▸ Data for this exercise:
---------------
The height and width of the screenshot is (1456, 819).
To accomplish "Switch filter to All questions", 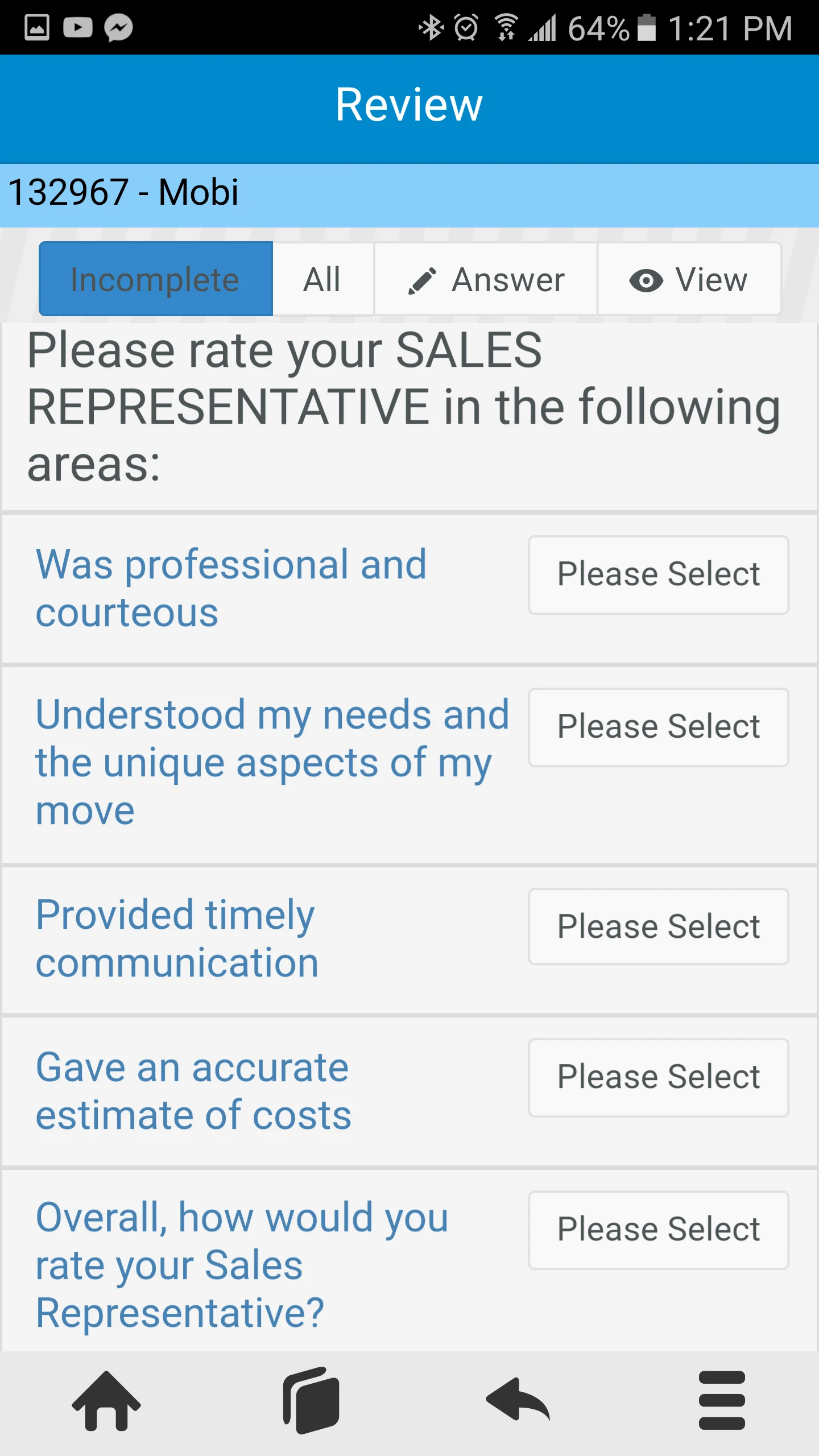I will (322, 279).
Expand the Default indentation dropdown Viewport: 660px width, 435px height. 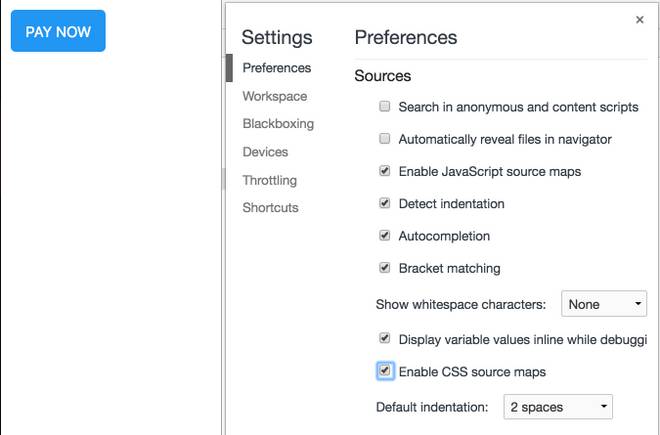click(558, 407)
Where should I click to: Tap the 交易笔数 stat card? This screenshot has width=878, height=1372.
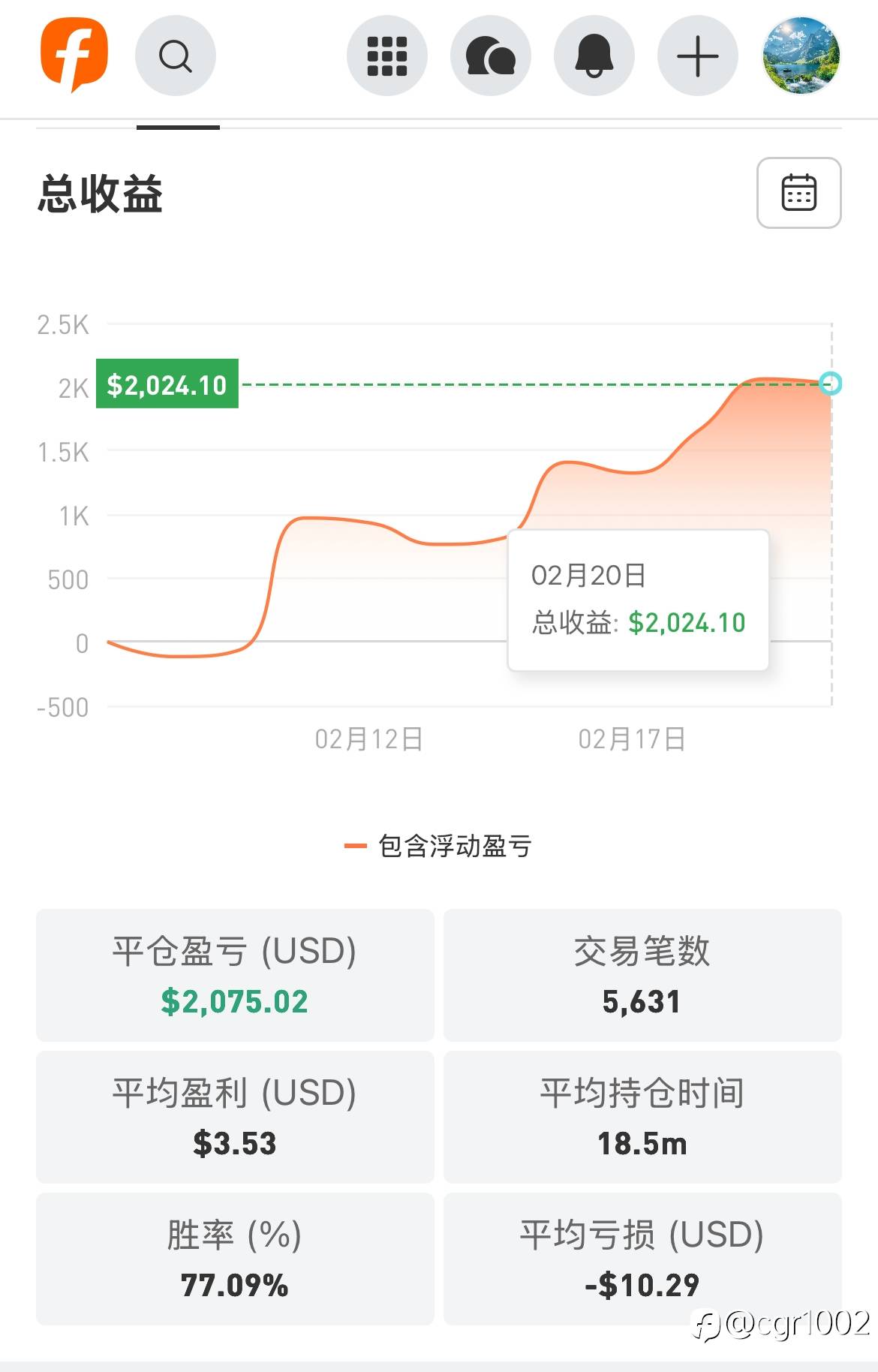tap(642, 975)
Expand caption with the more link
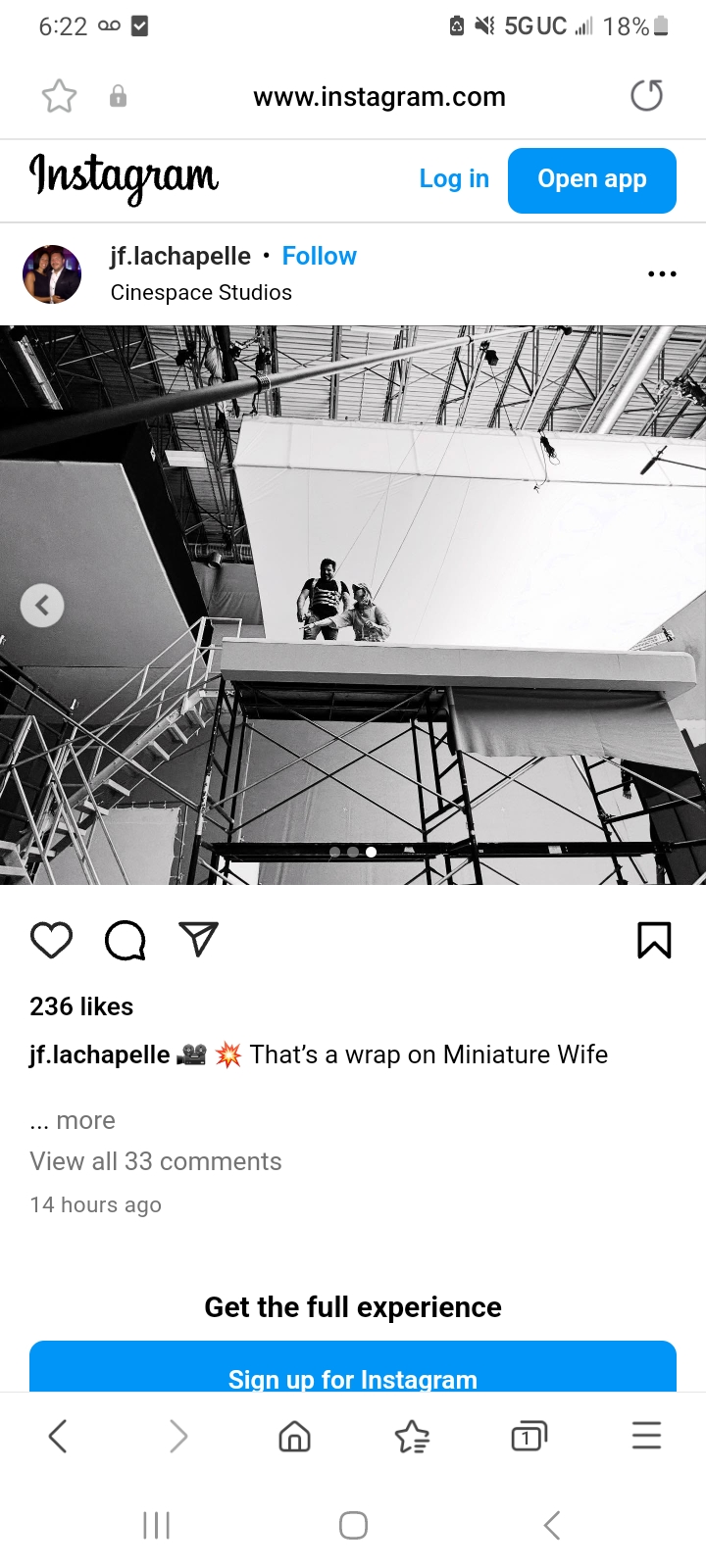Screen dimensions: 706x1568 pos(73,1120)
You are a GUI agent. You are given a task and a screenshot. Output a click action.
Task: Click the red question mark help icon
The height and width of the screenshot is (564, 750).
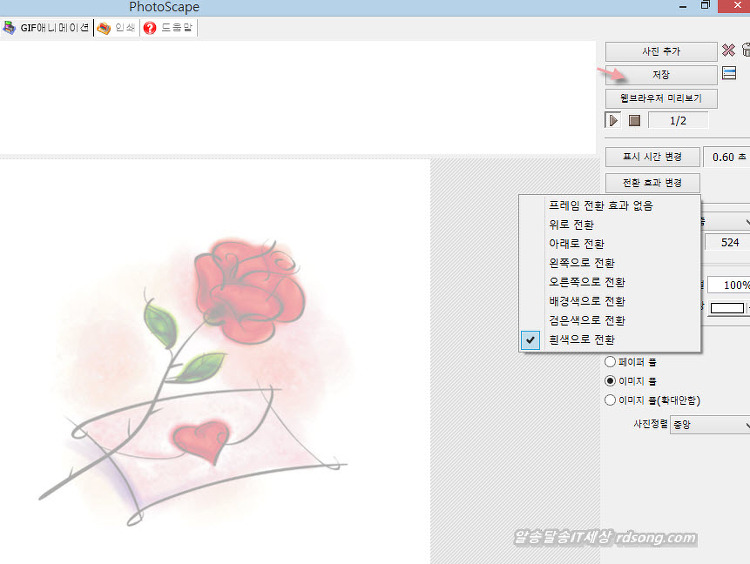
---------------
▸ Problem requirements: The lines to copy run from the one with "Where should I" through the end of the material. Write them out exactly, leaving out the pictures.

▸ Response:
Where should I click to: Tap the 交易笔数 stat card? This screenshot has width=878, height=1372.
tap(642, 975)
Expand caption with the more link
Screen dimensions: 706x1568 pos(73,1120)
You are a GUI agent. You are given a task and a screenshot. Output a click action.
Task: Click the red question mark help icon
The height and width of the screenshot is (564, 750).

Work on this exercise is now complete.